Migrating From Terragrunt to Native Terraform Stacks
Terraform 1.8+ introduced stacks (native composition):
# stacks.tf
stack "staging" {
source = "./"
inputs = {
environment = "staging"
instance_count = 2
}
}
stack "production" {
source = "./"
inputs = {
environment = "production"
instance_count = 5
}
}
Deploy all stacks:
terraform stack plan
terraform stack apply
Stacks replace Terragrunt for multi-environment deployments. Simpler, native to Terraform.
Checklist
- Identify repeatable infrastructure patterns (candidates for modules)

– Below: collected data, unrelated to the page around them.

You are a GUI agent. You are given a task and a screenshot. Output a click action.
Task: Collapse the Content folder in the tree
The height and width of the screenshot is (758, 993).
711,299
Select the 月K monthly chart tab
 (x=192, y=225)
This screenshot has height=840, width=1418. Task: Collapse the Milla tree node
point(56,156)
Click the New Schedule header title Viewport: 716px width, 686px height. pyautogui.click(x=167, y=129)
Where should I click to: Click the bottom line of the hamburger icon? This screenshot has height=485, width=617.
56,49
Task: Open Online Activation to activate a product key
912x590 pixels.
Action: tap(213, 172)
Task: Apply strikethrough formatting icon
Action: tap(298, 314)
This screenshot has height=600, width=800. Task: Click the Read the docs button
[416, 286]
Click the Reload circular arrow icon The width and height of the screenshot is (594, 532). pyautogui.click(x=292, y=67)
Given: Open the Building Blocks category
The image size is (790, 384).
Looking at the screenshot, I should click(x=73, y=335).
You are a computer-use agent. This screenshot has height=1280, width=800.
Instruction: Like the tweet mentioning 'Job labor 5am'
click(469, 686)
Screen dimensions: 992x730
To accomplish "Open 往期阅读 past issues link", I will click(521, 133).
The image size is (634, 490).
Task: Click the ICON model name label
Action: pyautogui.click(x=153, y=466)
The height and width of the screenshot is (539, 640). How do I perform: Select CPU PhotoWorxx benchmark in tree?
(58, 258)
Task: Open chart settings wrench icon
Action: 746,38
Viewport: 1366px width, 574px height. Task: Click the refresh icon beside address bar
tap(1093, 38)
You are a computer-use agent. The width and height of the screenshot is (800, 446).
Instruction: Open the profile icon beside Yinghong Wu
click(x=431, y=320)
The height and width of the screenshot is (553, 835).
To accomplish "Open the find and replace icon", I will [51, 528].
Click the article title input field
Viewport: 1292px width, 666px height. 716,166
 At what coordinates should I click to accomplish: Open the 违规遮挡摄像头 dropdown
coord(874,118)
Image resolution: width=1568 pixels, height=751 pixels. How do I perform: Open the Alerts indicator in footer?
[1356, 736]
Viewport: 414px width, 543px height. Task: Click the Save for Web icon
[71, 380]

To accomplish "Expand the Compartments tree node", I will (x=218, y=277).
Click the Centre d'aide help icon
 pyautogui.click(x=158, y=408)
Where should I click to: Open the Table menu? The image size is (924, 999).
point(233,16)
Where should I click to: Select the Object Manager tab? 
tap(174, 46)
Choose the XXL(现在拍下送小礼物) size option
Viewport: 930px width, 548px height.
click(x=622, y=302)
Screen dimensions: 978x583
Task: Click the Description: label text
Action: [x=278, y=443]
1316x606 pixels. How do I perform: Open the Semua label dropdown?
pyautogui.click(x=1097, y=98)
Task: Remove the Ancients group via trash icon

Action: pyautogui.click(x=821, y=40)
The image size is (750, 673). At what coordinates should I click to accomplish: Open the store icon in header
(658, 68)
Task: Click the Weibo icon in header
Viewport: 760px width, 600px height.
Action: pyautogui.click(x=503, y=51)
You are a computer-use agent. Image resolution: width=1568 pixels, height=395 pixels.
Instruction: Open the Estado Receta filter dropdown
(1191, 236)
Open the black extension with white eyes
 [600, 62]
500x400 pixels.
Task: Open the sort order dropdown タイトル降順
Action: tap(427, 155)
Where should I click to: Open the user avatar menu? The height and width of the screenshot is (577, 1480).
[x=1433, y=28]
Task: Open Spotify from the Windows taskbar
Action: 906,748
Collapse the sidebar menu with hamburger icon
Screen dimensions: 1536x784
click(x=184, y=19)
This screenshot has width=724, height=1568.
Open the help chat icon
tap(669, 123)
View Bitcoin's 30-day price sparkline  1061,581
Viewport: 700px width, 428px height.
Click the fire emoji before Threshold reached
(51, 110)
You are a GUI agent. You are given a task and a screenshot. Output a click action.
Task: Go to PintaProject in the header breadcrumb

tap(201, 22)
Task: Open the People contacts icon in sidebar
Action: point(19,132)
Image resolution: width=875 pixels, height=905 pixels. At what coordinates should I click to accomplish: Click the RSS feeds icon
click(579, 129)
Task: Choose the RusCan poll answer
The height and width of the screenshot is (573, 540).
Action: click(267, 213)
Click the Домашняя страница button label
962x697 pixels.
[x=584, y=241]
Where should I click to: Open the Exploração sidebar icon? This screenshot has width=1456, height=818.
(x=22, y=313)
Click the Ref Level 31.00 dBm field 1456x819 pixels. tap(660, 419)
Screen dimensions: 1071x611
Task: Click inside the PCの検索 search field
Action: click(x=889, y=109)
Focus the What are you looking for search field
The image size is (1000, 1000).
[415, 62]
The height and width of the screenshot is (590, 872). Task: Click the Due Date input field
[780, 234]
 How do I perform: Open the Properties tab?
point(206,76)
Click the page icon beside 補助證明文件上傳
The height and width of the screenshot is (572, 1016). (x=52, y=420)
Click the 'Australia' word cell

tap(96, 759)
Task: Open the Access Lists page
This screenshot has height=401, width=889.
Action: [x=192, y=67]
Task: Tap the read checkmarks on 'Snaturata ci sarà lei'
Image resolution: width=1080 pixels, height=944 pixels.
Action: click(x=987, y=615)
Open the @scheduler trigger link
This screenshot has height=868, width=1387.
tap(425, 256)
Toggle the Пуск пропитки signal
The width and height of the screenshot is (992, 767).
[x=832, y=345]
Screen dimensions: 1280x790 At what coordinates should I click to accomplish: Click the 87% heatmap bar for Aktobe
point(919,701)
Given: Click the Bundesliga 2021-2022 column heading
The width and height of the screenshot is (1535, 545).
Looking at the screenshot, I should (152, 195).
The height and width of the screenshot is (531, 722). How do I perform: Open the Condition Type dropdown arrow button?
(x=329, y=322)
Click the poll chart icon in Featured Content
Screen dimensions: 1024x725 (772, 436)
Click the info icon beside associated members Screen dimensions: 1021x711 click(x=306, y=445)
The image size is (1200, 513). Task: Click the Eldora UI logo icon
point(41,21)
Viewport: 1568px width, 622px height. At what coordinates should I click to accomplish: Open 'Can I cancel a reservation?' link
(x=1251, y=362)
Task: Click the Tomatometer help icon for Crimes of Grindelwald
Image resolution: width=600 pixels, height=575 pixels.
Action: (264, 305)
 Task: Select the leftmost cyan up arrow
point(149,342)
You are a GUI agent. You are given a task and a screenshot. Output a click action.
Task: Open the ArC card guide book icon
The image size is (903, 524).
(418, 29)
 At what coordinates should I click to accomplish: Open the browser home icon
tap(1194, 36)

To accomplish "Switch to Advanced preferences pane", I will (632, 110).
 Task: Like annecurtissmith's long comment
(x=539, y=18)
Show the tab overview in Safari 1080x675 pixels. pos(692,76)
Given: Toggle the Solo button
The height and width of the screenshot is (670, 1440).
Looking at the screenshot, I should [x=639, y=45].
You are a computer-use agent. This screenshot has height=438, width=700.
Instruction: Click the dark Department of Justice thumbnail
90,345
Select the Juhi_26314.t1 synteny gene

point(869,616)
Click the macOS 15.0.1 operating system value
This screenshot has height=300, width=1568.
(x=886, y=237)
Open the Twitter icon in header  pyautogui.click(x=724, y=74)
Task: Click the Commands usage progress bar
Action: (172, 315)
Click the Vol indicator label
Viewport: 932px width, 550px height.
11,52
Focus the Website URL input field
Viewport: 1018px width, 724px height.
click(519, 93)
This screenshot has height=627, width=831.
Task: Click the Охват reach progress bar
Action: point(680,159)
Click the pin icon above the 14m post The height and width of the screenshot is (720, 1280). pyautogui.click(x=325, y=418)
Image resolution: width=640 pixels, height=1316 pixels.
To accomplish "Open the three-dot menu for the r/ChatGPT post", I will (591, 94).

- Design module inputs/outputs following Terraform conventions
- Add comprehensive documentation and examples
- Test modules with Terratest before publishing
- Version modules in Terraform Cloud or private registry
- Create module composition patterns for complex systems
- Use provider aliases for multi-account/multi-region deployments
- Implement directory-per-environment state strategy
- Set up remote state with S3 backend and DynamoDB locking
- Document module versioning strategy for team
- Evaluate Terragrunt or native Terraform stacks for multi-environment orchestration
- Plan migration path to OpenTofu if avoiding Terraform Cloud
Conclusion
Terraform modules transform infrastructure from one-off scripts into reusable, versioned components. Module composition eliminates duplication across projects. Testing and versioning ensure reliability. At scale, module-driven infrastructure enables teams to standardize while remaining flexible. Combined with stacks or Terragrunt, Terraform modules form the foundation of enterprise infrastructure-as-code.